--- start EXERCISE MATERIALS ---
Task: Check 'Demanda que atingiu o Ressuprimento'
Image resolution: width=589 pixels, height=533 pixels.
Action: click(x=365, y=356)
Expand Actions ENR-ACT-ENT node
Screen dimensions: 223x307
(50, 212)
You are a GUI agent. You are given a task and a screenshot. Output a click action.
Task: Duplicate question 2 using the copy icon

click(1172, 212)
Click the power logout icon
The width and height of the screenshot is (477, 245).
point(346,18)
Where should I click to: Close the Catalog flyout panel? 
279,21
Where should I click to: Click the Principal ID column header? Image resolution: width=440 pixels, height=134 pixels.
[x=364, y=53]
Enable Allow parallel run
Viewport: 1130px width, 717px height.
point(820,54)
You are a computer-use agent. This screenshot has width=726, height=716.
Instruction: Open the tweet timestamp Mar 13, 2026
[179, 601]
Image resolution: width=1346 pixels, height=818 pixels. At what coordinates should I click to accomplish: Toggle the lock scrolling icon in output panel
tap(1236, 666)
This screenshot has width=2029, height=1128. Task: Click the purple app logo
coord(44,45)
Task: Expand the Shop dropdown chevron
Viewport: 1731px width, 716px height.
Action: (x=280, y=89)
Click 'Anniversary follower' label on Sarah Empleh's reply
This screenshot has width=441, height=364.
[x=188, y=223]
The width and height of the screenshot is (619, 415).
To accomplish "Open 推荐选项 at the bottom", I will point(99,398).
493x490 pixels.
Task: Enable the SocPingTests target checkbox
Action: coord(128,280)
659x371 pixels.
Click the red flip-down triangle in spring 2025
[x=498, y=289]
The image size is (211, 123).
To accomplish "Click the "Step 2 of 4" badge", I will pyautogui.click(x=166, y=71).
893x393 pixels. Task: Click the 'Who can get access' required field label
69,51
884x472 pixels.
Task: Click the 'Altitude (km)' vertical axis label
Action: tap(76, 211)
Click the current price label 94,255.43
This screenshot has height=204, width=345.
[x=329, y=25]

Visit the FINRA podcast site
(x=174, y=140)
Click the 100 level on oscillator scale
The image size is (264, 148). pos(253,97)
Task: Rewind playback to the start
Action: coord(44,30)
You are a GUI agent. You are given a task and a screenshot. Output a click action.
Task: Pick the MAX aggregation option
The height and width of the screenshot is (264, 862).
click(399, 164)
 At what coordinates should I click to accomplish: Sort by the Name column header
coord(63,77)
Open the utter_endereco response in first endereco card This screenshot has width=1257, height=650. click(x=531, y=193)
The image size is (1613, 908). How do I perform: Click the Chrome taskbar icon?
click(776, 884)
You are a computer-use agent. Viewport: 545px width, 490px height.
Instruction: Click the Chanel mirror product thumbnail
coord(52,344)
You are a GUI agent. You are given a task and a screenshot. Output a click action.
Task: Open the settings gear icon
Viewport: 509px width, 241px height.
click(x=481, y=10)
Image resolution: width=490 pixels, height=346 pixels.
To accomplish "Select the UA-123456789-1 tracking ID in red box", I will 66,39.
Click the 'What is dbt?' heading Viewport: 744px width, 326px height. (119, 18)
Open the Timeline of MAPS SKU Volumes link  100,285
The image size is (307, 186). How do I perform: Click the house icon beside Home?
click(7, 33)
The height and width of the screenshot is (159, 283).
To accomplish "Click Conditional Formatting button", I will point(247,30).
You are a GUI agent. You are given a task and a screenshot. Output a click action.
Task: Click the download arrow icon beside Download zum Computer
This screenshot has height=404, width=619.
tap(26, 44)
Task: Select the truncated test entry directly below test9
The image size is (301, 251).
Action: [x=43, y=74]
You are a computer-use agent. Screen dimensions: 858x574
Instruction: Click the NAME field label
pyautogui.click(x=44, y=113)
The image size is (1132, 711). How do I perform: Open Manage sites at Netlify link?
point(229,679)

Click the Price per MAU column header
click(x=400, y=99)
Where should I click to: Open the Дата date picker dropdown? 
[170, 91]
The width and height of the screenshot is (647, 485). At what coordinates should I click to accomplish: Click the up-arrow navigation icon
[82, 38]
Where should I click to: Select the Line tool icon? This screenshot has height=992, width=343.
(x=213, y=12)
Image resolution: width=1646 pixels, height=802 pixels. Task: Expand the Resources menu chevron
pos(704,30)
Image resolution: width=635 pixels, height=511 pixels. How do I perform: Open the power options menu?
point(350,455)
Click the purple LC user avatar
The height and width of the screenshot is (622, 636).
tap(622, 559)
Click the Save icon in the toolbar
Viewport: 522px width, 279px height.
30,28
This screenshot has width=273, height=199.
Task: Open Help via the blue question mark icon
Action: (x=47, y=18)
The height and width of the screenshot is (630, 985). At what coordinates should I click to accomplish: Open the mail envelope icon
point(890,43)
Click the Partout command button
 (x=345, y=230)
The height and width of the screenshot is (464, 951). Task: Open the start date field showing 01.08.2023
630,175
--- end EXERCISE MATERIALS ---
> [WRITTEN REQUEST]:
Can you render the whole listing above as a numbered list and leave out the blank lines?

> [SOLUTION FOR THIS EXERCISE]:
1. Task: Check 'Demanda que atingiu o Ressuprimento'
2. Image resolution: width=589 pixels, height=533 pixels.
3. Action: click(x=365, y=356)
4. Expand Actions ENR-ACT-ENT node
5. Screen dimensions: 223x307
6. (50, 212)
7. You are a GUI agent. You are given a task and a screenshot. Output a click action.
8. Task: Duplicate question 2 using the copy icon
9. click(1172, 212)
10. Click the power logout icon
11. The width and height of the screenshot is (477, 245).
12. point(346,18)
13. Where should I click to: Close the Catalog flyout panel? 
14. 279,21
15. Where should I click to: Click the Principal ID column header? Image resolution: width=440 pixels, height=134 pixels.
16. [x=364, y=53]
17. Enable Allow parallel run
18. Viewport: 1130px width, 717px height.
19. point(820,54)
20. You are a computer-use agent. This screenshot has width=726, height=716.
21. Instruction: Open the tweet timestamp Mar 13, 2026
22. [179, 601]
23. Image resolution: width=1346 pixels, height=818 pixels. At what coordinates should I click to accomplish: Toggle the lock scrolling icon in output panel
24. tap(1236, 666)
25. This screenshot has width=2029, height=1128. Task: Click the purple app logo
26. coord(44,45)
27. Task: Expand the Shop dropdown chevron
28. Viewport: 1731px width, 716px height.
29. Action: (x=280, y=89)
30. Click 'Anniversary follower' label on Sarah Empleh's reply
31. This screenshot has width=441, height=364.
32. [x=188, y=223]
33. The width and height of the screenshot is (619, 415).
34. To accomplish "Open 推荐选项 at the bottom", I will point(99,398).
35. 493x490 pixels.
36. Task: Enable the SocPingTests target checkbox
37. Action: coord(128,280)
38. 659x371 pixels.
39. Click the red flip-down triangle in spring 2025
40. [x=498, y=289]
41. The image size is (211, 123).
42. To accomplish "Click the "Step 2 of 4" badge", I will pyautogui.click(x=166, y=71).
43. 893x393 pixels. Task: Click the 'Who can get access' required field label
44. 69,51
45. 884x472 pixels.
46. Task: Click the 'Altitude (km)' vertical axis label
47. Action: tap(76, 211)
48. Click the current price label 94,255.43
49. This screenshot has height=204, width=345.
50. [x=329, y=25]
51. Visit the FINRA podcast site
52. (x=174, y=140)
53. Click the 100 level on oscillator scale
54. The image size is (264, 148). pos(253,97)
55. Task: Rewind playback to the start
56. Action: coord(44,30)
57. You are a GUI agent. You are given a task and a screenshot. Output a click action.
58. Task: Pick the MAX aggregation option
59. The height and width of the screenshot is (264, 862).
60. click(399, 164)
61.  At what coordinates should I click to accomplish: Sort by the Name column header
62. coord(63,77)
63. Open the utter_endereco response in first endereco card This screenshot has width=1257, height=650. click(x=531, y=193)
64. The image size is (1613, 908). How do I perform: Click the Chrome taskbar icon?
65. click(776, 884)
66. You are a computer-use agent. Viewport: 545px width, 490px height.
67. Instruction: Click the Chanel mirror product thumbnail
68. coord(52,344)
69. You are a GUI agent. You are given a task and a screenshot. Output a click action.
70. Task: Open the settings gear icon
71. Viewport: 509px width, 241px height.
72. click(x=481, y=10)
73. Image resolution: width=490 pixels, height=346 pixels.
74. To accomplish "Select the UA-123456789-1 tracking ID in red box", I will 66,39.
75. Click the 'What is dbt?' heading Viewport: 744px width, 326px height. (119, 18)
76. Open the Timeline of MAPS SKU Volumes link  100,285
77. The image size is (307, 186). How do I perform: Click the house icon beside Home?
78. click(7, 33)
79. The height and width of the screenshot is (159, 283).
80. To accomplish "Click Conditional Formatting button", I will point(247,30).
81. You are a GUI agent. You are given a task and a screenshot. Output a click action.
82. Task: Click the download arrow icon beside Download zum Computer
83. This screenshot has height=404, width=619.
84. tap(26, 44)
85. Task: Select the truncated test entry directly below test9
86. The image size is (301, 251).
87. Action: [x=43, y=74]
88. You are a computer-use agent. Screen dimensions: 858x574
89. Instruction: Click the NAME field label
90. pyautogui.click(x=44, y=113)
91. The image size is (1132, 711). How do I perform: Open Manage sites at Netlify link?
92. point(229,679)
93. Click the Price per MAU column header
94. click(x=400, y=99)
95. Where should I click to: Open the Дата date picker dropdown? 
96. [170, 91]
97. The width and height of the screenshot is (647, 485). At what coordinates should I click to accomplish: Click the up-arrow navigation icon
98. [82, 38]
99. Where should I click to: Select the Line tool icon? This screenshot has height=992, width=343.
100. (x=213, y=12)
101. Image resolution: width=1646 pixels, height=802 pixels. Task: Expand the Resources menu chevron
102. pos(704,30)
103. Image resolution: width=635 pixels, height=511 pixels. How do I perform: Open the power options menu?
104. point(350,455)
105. Click the purple LC user avatar
106. The height and width of the screenshot is (622, 636).
107. tap(622, 559)
108. Click the Save icon in the toolbar
109. Viewport: 522px width, 279px height.
110. 30,28
111. This screenshot has width=273, height=199.
112. Task: Open Help via the blue question mark icon
113. Action: (x=47, y=18)
114. The height and width of the screenshot is (630, 985). At what coordinates should I click to accomplish: Open the mail envelope icon
115. point(890,43)
116. Click the Partout command button
117.  (x=345, y=230)
118. The height and width of the screenshot is (464, 951). Task: Open the start date field showing 01.08.2023
119. 630,175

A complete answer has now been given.